The rest of the nominees are as follows:
• Alkinnov (France) aims to revolutionize the nutrition market with its intense sweet proteins, superfood, flavors and other natural additives. Alkinnov is a young biotech developing and producing innovative natural ingredients through an eco-friendly and GMO-free robotized process of plant biostimulation.
• Ambrosus (Estonia) is a blockchain-powered IoT network for food and pharmaceutical enterprises, enabling secure and frictionless dialogue between sensors, distributed ledgers and databases to optimize supply-chain visibility and quality assurance.

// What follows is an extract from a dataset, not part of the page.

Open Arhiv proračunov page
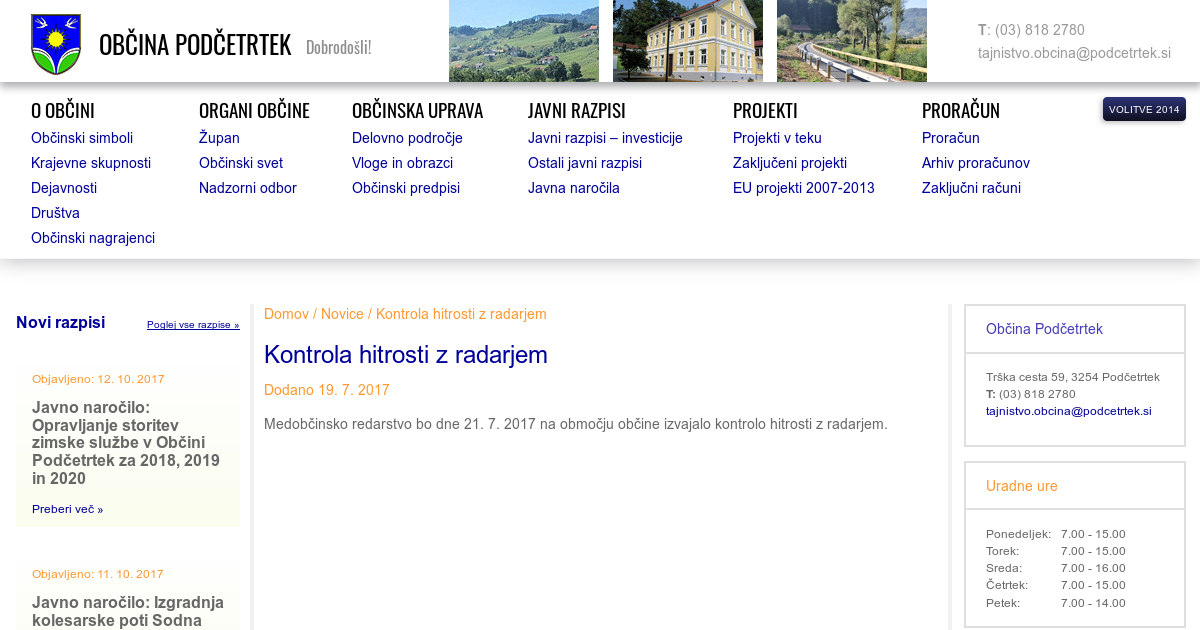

• Astrona (US) is producing an easy-to-use, hand-held pathogen detection device that can be deployed on-site at every phase of food production. The device uses its patented technology to detect the RNA of the pathogens allowing for the detection of bacteria, viruses and fungi without a culturing step.
• BluWrap (US) has pioneered market leading technology which has been demonstrated to significantly extend the shelf life of fresh proteins including salmon and pork sustainably without compromising quality.
• Chefling (US) provides the ultimate smart kitchen solution leveraging an AI-driven platform to seamlessly incorporate inventory organization, intuitive recipe suggestion, shopping list management and voice assistant integration to simplify the cooking experience in today’s connected home.
• Ederna (France) uses its proprietary cold liquid concentration technology to produce COFFEOS, a rich flavor cold-brew coffee super concentrate.

• FlavorWiki (Switzerland) is a unique consumer insights and data management solution designed specifically for the food and beverage industry. FlavorWiki tools have applications throughout the value chain from farm to fork, combining digital technology and mathematical algorithms to capture actionable consumer insights.
• Savormetrics (Canada) proprietary sensing technologies extract biochemical and biophysical data from food products. The data is fed into its AI module that instantaneously performs feature engineering and machine learning based correlations to provide metrics including shelf life prediction, the right time to harvest, detection of harmful chemicals, quality profiling and taste profiling.
• Startchy (Lebanon) is synthesizing a starch-based coating for fruits and vegetables, aiming to offer a biological alternative to wax and vacuumed plastic for preserving food and extending shelf-life.
• Veg of Lund (Sweden) provides a patented heat-stable emulsion based on potatoes and rapeseed oil. The emulsion is the base for the commercial development of plant-based liquid food solutions that are tasty, nutritious and allergen free.